§ The input:
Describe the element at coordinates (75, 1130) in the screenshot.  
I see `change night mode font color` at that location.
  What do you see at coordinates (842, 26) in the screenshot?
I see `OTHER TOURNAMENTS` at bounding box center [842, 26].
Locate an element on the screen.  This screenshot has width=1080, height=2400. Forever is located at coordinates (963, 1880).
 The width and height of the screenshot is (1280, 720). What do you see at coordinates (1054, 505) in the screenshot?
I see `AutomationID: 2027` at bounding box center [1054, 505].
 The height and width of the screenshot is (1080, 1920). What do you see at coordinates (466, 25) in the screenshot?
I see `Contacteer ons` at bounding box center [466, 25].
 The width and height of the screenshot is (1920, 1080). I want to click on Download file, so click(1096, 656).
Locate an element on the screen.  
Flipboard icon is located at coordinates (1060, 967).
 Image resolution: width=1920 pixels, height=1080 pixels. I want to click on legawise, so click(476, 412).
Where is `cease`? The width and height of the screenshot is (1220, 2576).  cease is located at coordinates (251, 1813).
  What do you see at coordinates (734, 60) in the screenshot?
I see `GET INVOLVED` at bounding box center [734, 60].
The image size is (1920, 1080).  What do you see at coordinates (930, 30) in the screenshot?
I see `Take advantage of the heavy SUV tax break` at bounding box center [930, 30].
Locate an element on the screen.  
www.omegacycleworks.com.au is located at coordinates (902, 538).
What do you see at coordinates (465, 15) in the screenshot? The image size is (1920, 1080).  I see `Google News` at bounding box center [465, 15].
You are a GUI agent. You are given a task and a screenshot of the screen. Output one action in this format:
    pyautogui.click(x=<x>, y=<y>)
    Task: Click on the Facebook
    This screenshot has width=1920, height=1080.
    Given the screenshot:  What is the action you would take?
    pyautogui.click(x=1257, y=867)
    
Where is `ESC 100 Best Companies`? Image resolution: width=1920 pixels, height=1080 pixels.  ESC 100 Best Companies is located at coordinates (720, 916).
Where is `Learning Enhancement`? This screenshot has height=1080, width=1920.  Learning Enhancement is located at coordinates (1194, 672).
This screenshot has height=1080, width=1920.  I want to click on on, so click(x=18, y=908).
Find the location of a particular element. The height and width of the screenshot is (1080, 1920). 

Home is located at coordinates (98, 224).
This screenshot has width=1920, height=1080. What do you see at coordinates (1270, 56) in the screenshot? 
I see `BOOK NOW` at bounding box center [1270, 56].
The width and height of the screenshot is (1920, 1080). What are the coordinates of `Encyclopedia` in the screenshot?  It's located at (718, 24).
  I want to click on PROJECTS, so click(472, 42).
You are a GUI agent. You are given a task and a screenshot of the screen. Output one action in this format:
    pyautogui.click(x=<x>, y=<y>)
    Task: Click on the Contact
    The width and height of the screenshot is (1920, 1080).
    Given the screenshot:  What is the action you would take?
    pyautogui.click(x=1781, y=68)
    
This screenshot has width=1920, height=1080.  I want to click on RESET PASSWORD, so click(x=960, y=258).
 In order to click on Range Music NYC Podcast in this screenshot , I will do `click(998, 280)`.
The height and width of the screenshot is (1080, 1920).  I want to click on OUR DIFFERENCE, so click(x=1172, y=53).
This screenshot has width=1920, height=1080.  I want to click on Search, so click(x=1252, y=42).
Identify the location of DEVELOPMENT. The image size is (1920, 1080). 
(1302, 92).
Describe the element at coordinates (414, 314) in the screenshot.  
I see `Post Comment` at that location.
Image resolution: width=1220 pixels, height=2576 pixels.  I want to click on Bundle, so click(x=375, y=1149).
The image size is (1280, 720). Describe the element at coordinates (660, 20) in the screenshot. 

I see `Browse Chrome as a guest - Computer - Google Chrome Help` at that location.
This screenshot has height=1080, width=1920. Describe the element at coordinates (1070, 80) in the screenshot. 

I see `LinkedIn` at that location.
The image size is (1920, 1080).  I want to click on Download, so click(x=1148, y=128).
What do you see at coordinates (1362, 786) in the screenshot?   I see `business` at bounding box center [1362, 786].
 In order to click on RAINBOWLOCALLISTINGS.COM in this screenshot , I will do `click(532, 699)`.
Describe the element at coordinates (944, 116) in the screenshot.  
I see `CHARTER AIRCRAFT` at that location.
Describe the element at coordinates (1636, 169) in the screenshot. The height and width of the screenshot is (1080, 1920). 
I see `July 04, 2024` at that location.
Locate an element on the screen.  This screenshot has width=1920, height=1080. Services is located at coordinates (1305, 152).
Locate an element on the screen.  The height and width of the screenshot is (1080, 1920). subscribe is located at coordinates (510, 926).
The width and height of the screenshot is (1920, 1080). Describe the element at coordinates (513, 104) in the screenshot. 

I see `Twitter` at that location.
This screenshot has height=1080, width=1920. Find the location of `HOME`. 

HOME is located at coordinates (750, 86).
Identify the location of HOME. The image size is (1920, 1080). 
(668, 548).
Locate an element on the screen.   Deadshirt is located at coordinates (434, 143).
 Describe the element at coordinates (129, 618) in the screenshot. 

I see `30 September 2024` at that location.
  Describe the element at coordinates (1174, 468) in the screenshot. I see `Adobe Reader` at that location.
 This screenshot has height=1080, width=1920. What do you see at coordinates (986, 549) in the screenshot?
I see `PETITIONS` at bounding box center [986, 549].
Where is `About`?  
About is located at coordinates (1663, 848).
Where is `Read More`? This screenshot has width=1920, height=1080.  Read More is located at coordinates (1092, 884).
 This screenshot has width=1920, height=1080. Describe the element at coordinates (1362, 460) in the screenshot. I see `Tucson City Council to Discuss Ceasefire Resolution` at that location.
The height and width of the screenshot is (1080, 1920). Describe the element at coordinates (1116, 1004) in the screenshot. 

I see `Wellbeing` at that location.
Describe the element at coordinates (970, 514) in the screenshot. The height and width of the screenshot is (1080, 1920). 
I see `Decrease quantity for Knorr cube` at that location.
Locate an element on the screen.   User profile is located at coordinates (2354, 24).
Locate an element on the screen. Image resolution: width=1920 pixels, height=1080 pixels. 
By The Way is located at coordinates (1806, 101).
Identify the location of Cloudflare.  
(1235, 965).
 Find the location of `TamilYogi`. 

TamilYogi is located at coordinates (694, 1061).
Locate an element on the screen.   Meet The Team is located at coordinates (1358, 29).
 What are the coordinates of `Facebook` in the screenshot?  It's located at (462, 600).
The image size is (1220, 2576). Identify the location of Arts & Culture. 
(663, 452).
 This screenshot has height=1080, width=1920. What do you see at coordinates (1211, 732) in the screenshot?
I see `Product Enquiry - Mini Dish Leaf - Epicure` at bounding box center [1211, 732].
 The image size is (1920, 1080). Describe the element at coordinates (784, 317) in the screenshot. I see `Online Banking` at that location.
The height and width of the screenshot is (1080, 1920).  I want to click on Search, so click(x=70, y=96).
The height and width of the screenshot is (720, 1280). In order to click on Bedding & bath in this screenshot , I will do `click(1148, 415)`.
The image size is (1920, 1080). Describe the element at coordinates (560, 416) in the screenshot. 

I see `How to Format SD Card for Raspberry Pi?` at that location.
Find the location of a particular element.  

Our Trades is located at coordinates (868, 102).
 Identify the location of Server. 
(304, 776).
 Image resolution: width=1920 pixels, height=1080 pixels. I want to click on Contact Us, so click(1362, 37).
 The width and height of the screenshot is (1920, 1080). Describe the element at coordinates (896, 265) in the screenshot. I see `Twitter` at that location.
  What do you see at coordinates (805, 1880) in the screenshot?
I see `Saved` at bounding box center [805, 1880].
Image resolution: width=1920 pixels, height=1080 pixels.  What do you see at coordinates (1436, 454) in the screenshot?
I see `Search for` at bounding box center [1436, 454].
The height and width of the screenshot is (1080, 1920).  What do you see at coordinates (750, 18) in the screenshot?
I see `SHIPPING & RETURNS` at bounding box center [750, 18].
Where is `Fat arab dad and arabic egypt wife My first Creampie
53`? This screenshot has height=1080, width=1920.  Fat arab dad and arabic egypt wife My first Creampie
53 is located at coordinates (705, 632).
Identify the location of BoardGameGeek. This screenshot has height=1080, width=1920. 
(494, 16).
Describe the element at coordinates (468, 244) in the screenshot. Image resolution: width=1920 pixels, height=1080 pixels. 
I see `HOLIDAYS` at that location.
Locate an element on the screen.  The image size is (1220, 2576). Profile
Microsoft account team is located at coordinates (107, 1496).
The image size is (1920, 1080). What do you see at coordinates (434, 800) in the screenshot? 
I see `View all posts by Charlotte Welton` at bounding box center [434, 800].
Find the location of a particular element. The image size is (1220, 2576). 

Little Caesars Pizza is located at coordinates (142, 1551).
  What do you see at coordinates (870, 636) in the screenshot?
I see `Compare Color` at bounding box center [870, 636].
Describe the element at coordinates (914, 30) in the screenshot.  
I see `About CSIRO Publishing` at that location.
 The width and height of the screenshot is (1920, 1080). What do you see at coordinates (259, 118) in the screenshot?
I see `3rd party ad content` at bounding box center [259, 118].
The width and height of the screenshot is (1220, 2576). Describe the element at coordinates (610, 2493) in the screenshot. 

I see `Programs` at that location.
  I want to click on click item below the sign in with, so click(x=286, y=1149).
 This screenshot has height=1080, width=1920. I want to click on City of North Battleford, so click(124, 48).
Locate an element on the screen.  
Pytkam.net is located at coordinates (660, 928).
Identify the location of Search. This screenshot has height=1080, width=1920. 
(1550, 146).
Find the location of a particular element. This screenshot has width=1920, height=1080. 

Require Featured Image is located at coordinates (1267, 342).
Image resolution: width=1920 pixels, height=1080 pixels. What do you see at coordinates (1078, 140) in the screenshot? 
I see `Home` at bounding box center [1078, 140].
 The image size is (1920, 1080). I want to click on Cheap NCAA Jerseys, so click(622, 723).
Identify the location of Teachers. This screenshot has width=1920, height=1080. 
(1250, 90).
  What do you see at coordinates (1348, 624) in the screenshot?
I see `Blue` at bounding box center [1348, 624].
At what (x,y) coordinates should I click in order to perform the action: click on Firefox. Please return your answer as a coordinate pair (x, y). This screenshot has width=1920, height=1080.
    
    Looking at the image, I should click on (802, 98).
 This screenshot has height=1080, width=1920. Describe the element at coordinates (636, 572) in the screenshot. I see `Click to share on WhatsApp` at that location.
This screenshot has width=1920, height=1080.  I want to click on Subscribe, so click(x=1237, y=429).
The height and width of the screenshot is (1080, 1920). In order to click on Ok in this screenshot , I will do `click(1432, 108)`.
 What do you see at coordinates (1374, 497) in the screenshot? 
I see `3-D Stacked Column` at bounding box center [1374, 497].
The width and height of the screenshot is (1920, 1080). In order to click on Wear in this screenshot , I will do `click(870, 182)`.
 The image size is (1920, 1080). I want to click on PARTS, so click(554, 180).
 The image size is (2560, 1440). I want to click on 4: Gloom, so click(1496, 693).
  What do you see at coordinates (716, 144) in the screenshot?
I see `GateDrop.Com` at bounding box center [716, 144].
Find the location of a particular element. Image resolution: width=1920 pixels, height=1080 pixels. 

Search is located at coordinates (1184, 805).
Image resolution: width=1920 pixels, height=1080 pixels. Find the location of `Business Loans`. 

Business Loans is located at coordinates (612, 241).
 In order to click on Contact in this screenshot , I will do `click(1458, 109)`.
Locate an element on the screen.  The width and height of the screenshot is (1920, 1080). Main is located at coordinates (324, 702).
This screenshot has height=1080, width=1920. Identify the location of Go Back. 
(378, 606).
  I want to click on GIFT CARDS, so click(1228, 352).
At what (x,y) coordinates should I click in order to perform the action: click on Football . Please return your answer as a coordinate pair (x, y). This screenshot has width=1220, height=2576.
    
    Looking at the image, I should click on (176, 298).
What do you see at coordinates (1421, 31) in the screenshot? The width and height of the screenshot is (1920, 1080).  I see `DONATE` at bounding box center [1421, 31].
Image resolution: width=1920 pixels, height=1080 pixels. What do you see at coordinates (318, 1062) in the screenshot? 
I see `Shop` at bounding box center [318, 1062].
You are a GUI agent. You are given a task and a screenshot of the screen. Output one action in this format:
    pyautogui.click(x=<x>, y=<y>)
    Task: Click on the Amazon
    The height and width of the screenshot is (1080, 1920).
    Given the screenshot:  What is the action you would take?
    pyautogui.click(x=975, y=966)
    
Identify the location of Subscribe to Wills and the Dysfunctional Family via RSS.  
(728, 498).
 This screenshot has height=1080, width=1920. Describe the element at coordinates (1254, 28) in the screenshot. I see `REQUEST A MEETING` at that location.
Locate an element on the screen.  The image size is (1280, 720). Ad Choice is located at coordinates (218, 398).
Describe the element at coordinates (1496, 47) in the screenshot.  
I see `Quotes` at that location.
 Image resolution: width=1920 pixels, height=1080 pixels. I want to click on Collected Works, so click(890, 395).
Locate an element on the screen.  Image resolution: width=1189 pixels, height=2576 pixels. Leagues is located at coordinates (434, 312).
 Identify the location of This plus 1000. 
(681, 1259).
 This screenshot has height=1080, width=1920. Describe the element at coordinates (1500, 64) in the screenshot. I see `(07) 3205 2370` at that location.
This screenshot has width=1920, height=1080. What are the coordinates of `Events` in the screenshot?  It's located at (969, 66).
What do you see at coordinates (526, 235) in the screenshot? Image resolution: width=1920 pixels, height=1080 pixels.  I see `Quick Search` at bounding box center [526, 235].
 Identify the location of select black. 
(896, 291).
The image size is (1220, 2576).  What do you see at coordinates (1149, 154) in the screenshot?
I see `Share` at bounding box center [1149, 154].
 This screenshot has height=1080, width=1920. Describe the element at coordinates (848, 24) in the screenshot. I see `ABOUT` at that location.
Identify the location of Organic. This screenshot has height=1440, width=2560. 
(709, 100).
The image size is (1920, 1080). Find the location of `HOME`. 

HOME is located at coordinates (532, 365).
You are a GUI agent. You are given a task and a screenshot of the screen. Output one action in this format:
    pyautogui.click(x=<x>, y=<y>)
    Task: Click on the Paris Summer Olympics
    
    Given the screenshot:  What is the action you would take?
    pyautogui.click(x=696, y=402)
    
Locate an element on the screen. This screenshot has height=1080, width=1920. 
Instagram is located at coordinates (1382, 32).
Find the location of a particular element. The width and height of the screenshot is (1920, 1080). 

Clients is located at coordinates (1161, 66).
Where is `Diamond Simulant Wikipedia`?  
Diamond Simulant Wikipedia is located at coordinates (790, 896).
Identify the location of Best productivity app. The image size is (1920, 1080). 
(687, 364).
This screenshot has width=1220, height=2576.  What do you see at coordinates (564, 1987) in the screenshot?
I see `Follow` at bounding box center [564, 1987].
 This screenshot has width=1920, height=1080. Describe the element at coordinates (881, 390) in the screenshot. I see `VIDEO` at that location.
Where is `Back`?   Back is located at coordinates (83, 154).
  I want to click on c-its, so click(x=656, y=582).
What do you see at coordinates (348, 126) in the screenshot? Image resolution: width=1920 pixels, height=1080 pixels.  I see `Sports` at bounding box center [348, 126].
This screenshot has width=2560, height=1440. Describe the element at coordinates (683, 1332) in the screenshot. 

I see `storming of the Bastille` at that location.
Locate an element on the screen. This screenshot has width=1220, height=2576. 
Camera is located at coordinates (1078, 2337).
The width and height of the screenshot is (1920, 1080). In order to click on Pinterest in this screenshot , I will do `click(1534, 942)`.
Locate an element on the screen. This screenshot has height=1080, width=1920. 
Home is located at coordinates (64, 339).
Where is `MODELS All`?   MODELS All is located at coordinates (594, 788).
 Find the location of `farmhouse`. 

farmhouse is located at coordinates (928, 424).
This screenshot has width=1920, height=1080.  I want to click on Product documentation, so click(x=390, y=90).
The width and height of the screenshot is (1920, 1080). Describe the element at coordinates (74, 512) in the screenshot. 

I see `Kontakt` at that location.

§ Task directions: Gather every line in the listing above that contains the string "pair", and copy each one in full. Only matches with the same uppercase and lowercase letters count.

§ Correct answer:
At what (x,y) coordinates should I click in order to perform the action: click on Firefox. Please return your answer as a coordinate pair (x, y). This screenshot has width=1920, height=1080.
At what (x,y) coordinates should I click in order to perform the action: click on Football . Please return your answer as a coordinate pair (x, y). This screenshot has width=1220, height=2576.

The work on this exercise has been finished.